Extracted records
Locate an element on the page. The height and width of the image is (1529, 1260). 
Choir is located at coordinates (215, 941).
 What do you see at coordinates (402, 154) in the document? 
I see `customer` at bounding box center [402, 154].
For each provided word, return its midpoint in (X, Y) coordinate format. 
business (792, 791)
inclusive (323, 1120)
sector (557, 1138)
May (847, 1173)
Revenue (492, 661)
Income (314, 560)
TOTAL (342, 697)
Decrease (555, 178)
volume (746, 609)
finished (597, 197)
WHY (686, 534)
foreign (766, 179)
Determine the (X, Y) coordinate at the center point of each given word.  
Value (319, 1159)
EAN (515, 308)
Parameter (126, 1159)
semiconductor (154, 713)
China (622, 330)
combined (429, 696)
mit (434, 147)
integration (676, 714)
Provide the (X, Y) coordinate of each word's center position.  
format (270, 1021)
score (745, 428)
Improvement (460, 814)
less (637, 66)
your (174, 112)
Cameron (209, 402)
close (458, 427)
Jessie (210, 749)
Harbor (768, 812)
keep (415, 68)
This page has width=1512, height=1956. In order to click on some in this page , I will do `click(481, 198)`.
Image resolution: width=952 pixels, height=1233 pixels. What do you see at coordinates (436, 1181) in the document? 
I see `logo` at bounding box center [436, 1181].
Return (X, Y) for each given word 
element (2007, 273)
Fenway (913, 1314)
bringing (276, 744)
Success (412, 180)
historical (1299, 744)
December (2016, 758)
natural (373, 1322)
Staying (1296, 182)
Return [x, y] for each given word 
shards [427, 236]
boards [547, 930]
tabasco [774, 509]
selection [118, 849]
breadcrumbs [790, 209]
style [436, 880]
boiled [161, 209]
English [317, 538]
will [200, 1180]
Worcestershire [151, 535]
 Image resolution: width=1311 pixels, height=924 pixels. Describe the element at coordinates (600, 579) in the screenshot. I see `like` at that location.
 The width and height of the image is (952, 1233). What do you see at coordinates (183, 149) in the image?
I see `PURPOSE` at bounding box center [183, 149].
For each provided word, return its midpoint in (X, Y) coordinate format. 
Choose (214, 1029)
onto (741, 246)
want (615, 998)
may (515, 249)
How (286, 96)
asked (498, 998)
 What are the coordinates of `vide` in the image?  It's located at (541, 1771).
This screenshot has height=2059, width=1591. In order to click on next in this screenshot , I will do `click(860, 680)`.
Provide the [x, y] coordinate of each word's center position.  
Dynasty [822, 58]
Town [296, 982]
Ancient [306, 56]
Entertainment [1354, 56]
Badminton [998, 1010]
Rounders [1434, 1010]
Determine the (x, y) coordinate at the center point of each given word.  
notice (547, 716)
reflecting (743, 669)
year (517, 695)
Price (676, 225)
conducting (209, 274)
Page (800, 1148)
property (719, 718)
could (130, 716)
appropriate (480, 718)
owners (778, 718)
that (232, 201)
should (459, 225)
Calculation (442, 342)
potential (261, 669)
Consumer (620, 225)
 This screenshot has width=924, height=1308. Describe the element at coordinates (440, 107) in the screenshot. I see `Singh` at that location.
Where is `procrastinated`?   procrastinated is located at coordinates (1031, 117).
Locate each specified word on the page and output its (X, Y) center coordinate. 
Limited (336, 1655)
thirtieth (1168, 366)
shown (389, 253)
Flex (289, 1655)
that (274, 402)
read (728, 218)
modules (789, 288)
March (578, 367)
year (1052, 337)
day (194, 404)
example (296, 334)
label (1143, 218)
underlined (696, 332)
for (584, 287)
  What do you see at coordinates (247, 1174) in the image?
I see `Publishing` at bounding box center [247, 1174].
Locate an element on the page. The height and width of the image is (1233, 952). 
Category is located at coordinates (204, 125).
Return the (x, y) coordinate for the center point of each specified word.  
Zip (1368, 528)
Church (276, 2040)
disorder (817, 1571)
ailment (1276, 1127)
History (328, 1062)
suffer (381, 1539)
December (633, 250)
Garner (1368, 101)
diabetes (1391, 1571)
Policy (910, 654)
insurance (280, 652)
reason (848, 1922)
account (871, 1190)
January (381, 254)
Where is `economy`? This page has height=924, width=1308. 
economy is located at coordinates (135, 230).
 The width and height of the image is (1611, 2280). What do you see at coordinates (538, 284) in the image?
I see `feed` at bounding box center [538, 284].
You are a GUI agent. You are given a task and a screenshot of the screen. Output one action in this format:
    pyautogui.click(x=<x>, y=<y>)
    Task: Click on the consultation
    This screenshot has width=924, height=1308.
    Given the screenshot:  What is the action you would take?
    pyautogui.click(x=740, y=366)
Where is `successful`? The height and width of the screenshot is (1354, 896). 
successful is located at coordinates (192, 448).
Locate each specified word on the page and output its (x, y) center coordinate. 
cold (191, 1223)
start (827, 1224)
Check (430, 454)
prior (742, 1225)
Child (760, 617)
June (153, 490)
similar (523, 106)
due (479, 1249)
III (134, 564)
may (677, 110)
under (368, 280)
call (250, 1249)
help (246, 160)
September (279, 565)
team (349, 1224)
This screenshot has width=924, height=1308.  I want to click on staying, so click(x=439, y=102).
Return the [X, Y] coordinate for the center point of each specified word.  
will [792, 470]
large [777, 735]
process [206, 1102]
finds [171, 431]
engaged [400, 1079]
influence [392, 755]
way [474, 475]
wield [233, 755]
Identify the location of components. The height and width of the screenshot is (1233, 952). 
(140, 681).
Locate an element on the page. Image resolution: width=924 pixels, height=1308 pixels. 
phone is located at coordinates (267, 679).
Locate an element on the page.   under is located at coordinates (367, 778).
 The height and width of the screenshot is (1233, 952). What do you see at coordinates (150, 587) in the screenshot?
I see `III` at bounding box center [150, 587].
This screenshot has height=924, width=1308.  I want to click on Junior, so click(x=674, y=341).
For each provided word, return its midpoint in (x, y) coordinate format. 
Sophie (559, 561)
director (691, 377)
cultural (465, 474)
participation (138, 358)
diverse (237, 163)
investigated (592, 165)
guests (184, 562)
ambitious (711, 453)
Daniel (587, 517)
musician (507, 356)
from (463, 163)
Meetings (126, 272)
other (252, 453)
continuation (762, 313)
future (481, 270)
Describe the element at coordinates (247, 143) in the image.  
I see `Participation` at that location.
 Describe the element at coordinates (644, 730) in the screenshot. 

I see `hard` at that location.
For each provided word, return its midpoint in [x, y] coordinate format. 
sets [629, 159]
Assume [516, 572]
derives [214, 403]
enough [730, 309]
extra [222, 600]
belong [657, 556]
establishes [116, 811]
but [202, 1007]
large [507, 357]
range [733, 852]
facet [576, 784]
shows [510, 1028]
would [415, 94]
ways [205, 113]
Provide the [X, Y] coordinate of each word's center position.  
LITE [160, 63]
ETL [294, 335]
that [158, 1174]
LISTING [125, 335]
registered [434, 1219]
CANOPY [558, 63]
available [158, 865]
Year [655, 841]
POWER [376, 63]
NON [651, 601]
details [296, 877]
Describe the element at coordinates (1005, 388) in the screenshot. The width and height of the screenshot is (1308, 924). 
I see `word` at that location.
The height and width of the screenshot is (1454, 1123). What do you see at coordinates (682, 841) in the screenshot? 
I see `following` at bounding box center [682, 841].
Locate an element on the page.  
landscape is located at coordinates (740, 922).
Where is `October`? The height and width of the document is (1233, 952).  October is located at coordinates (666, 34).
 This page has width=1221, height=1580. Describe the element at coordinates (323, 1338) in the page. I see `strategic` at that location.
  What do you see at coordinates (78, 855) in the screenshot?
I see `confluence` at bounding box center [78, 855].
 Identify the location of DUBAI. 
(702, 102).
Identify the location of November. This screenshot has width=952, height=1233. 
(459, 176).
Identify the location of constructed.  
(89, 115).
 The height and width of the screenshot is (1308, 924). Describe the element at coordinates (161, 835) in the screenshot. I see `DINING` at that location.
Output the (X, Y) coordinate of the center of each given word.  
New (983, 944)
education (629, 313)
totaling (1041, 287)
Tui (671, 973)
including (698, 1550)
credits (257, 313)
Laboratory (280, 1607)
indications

▶ _TASK BRIEF_: Repeat the lines in the listing above without changes, from the line containing "prior (742, 1225)" through the line containing "so click(x=439, y=102).", inclusive.

▶ _ANSWER IN FULL_:
prior (742, 1225)
Child (760, 617)
June (153, 490)
similar (523, 106)
due (479, 1249)
III (134, 564)
may (677, 110)
under (368, 280)
call (250, 1249)
help (246, 160)
September (279, 565)
team (349, 1224)
This screenshot has width=924, height=1308.  I want to click on staying, so click(x=439, y=102).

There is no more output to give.